Secondo punto: noi e gli altri. Almirante teorizzava su “La Difesa della Razza” un’idea ancora molto presente nella società italiana. Quei professori espulsi erano ebrei e quindi “non italiani”. Si tratta di un sentimento diffuso come pregiudizio (e quindi una malattia) a vari livelli, ma che per l’Università italiana assume un valore di cui gli ottanta rettori sono chiamati (loro sì, e oggi!) a rispondere.

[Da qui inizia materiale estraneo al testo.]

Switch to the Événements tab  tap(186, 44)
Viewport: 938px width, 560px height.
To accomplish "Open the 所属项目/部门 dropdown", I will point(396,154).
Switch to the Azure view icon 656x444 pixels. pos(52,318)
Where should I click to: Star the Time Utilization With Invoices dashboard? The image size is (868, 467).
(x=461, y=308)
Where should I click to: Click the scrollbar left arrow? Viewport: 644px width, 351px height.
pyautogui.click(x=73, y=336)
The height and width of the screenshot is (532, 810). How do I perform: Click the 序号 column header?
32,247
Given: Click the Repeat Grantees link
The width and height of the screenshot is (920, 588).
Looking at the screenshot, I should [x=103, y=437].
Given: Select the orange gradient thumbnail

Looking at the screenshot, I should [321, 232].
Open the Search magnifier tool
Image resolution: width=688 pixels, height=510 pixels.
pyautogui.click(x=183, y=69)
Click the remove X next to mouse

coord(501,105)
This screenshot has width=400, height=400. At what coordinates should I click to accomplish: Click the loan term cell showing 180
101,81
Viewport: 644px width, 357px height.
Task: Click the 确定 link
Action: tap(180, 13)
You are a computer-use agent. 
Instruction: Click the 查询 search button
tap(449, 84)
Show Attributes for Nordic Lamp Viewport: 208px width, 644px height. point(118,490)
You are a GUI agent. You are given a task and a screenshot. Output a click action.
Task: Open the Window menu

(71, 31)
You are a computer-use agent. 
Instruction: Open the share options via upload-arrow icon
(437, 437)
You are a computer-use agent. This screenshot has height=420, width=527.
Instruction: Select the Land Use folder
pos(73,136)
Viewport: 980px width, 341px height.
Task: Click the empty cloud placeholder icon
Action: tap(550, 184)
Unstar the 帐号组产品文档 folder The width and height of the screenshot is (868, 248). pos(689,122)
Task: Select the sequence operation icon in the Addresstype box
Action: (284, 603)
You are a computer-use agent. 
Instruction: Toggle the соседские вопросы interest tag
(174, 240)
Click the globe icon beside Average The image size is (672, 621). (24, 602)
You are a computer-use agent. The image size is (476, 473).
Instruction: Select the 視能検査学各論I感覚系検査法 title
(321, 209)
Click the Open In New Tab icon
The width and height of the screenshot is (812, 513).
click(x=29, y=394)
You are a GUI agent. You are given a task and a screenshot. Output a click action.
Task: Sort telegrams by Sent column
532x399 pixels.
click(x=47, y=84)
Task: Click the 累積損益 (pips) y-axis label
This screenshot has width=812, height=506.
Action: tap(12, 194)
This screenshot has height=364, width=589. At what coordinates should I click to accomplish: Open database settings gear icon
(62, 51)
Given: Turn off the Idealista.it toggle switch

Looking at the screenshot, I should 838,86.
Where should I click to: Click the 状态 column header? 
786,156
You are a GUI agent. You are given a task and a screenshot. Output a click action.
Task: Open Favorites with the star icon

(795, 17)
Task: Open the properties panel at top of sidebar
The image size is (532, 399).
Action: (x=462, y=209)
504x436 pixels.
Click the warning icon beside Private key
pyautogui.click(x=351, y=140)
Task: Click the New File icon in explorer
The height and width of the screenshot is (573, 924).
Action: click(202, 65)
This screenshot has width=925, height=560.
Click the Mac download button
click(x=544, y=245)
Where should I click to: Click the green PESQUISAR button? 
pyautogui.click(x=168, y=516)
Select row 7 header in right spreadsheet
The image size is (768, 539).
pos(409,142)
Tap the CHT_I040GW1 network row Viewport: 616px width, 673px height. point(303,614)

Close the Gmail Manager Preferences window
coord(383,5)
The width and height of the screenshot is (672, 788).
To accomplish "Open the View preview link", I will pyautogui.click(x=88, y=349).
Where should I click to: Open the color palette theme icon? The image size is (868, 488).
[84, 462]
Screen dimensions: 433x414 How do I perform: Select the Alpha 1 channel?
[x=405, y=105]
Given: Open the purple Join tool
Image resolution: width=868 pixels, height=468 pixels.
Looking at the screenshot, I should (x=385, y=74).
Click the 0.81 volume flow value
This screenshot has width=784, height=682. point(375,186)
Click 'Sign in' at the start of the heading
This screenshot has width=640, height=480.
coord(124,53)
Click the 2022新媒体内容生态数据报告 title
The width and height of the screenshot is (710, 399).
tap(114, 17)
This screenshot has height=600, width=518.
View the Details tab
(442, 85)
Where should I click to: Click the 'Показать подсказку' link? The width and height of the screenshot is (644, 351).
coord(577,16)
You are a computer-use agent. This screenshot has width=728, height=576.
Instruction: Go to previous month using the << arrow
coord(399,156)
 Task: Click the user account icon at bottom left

Perché in Italia, unico paese nel mondo occidentale, non esistono corsi di studio di Jewish Studies, di storia della civiltà ebraica? Perché lo studio della lingua ebraica è collocato fra le “lingue orientali”, mentre è ampiamente nota la ricchissima produzione di intere biblioteche di testi in ebraico scritti da ebrei italiani nella Penisola dal IX secolo fino al XIX secolo (mille anni di letteratura prodotta in Italia e in Italia non studiata!)? Il punto è – mi permetto di rivolgermi ai rettori – che il sistema universitario italiano considera da molto tempo (e il fascismo in questo ha aiutato) il mondo ebraico come estraneo e non come elemento costitutivo della civiltà italiana. La persistenza di questa visione, la mancanza di un impegno programmatico di ricerca e docenza nel lungo periodo che dia finalmente legittimità accademica a un settore colpevolmente considerato esterno alla cultura di questo Paese, rischia di rendere l’encomiabile iniziativa voluta dai rettori il prossimo 5 settembre a Pisa un episodio lodevole, ma scarsamente efficace.